Antes del amanecer, cuando los gallos aún dormían, un hermano lego del monasterio de San Millán de la Cogolla oyó un balbuceo de bebé. Ávido por saber qué era aquello, siguió aquel sonido y lo llevó a un bulto que se movía envuelto en una manta de arpillera. Eran cinco niñas recién nacidas que alguien había dejado abandonadas en la puerta. Se dejó llevar por su intuición de protección y las introdujo en el convento sin pensar que las mujeres lo tenían prohibido. “En el chamizo de la huerta, junto a la chimenea, estarán calentitas”, se dijo.
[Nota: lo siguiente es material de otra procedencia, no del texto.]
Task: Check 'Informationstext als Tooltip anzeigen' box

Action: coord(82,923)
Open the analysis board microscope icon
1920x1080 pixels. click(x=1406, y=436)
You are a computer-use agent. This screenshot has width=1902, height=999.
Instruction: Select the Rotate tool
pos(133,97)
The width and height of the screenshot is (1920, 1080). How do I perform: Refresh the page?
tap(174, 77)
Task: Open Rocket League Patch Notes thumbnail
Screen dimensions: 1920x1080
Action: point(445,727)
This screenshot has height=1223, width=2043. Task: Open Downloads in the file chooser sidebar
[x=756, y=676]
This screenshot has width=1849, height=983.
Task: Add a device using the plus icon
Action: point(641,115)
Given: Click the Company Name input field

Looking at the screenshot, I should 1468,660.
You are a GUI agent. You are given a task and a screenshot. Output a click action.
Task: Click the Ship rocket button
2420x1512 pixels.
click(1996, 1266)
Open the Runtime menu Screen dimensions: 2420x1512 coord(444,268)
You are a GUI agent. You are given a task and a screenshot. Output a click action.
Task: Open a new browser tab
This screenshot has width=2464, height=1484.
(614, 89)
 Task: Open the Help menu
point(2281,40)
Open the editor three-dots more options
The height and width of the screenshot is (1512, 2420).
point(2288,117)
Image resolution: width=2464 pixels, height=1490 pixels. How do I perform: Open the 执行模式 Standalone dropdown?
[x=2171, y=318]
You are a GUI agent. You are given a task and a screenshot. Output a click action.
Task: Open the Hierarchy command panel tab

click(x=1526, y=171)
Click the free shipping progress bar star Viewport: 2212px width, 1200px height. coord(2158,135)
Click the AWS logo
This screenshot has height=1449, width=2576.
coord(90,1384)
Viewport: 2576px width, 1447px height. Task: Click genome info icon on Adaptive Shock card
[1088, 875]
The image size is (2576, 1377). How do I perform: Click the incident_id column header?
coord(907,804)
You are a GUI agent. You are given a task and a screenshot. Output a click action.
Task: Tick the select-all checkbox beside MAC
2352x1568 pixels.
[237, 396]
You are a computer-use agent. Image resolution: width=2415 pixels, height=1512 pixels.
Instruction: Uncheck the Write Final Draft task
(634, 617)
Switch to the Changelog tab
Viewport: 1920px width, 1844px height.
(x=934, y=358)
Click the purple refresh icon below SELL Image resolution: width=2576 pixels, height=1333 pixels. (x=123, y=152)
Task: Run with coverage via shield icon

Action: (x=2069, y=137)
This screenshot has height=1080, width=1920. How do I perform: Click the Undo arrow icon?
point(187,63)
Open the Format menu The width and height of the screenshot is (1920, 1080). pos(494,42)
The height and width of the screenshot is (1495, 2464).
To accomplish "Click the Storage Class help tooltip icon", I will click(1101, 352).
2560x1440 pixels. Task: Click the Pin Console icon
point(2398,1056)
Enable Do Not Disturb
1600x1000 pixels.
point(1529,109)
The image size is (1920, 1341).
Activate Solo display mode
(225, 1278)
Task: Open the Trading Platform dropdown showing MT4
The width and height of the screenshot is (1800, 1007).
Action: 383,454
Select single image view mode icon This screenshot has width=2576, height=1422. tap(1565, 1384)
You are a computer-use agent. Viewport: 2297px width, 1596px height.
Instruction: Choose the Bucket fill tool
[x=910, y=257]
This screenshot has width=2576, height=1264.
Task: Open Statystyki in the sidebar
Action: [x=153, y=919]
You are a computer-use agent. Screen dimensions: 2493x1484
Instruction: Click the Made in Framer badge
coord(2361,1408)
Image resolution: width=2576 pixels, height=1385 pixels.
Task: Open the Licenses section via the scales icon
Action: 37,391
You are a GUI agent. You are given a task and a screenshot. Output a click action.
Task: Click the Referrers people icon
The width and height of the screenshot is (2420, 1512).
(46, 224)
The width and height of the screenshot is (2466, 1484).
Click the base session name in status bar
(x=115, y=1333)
Ordeñó una vaca con las manos y empapó un trozo de tela en la leche diluida en agua que les fue dando a chupar a las criaturas.
El secreto era difícil de guardar por lo que muy pronto la comunidad entera estaba alborotada con la noticia. Todos los monjes corrieron a verlas y entre exclamaciones se santiguaban. Sus caras adustas y serias se suavizaban y sonreían por la ternura que les inspiraban, aunque sus palabras contradecían esa expresión al hablar con el sentido de la responsabilidad: había que buscar una solución para sacarlas de allí, darlas en adopción o entregarlas a las autoridades; pero lo primero de todo, cristianizarlas. Parcos en palabras, las llamaron: a, e, i, o, u. El amanuense glosó el hecho en el margen de un libro.
Pasó el tiempo y, por alguna razón, siguieron en el monasterio de aquel hermoso valle rodeado de bosques y tierras de labranza. La “a”, minúscula como sus hermanas, tenía un rostro francamente bonito con el pelo recogido en una cola, creció muy responsable, la que más, sobre todo de la traviesa “e” que jugaba al travestismo y le gustaba cambiar su posición física para parecer un 9. La “i”, fina y presumida, caminaba erguida con su punto de distinción. La “o” era tímida y miedosa y la “u” la asustaba todo el tiempo con su grito de guerra: "¡uuuhhh!", hasta que la hacía llorar.
Un día llegó al monasterio un notario que les traía el testamento de su padre, un noble muy rico que hablaba latín y que había fallecido en Roma. Les nombraba herederas de sus bienes. Tan solo la villa que tenía en Corfú se la dejaba a su otra hija natural nacida de un amor de juventud. Era una joven muy acogedora y equilibrista, caminaba erguida con una sola pierna, se la conocia como la “i griega”.